*** Block opens ***

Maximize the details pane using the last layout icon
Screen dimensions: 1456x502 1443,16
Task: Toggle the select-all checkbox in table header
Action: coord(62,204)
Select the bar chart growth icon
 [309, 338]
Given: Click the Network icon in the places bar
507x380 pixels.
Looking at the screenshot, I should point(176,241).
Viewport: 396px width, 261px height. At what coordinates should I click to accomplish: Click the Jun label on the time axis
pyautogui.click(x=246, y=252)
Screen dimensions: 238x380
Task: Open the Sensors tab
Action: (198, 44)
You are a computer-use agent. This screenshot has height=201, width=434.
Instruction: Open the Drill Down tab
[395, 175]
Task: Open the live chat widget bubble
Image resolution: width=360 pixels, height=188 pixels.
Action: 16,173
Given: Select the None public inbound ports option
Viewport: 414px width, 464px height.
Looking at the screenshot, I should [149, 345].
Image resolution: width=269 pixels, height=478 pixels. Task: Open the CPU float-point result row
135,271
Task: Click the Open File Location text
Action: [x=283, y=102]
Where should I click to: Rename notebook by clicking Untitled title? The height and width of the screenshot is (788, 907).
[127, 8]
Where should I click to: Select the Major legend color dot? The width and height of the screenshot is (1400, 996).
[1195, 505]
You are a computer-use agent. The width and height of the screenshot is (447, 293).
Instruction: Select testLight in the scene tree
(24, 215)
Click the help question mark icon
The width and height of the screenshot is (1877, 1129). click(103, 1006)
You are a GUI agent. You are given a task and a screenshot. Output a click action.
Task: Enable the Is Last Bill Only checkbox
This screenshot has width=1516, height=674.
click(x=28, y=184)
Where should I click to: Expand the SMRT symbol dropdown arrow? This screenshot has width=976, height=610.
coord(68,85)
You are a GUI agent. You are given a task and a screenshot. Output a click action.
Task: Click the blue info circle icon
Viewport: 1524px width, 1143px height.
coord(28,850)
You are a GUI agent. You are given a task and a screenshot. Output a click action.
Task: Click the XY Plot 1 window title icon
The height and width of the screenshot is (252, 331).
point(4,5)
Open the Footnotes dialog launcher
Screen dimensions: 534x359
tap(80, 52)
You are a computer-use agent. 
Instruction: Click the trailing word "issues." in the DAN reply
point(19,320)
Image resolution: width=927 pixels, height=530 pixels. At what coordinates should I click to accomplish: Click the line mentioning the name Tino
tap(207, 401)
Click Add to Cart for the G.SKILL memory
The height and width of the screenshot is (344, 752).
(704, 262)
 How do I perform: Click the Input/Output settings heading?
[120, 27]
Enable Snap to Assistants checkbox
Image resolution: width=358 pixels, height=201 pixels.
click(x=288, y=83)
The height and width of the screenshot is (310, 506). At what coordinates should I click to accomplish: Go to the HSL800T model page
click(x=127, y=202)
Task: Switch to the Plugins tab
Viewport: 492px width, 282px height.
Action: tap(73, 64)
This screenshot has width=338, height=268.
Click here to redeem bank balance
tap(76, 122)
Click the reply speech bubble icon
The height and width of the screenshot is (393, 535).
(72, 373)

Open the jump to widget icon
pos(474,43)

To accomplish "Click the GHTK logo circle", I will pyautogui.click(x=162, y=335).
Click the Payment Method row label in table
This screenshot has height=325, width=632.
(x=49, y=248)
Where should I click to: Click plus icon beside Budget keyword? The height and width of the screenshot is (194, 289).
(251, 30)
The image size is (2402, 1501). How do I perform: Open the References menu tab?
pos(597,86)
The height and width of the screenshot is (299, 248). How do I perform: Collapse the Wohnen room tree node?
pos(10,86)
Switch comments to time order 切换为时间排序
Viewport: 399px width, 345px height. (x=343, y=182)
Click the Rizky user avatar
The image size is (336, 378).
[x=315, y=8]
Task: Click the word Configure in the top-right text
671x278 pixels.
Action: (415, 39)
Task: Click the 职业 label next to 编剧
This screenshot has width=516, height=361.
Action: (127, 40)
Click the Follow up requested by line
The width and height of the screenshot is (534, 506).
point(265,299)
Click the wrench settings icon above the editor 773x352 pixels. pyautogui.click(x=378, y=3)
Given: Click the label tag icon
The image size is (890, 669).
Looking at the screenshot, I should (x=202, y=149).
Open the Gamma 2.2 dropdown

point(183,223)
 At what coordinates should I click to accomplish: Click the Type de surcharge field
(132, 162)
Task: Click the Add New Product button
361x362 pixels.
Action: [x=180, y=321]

*** Block closes ***

== Exercise ==
The answer should be a number alone: how many lines of the entries hold the word "Enable"?

== Result ==
2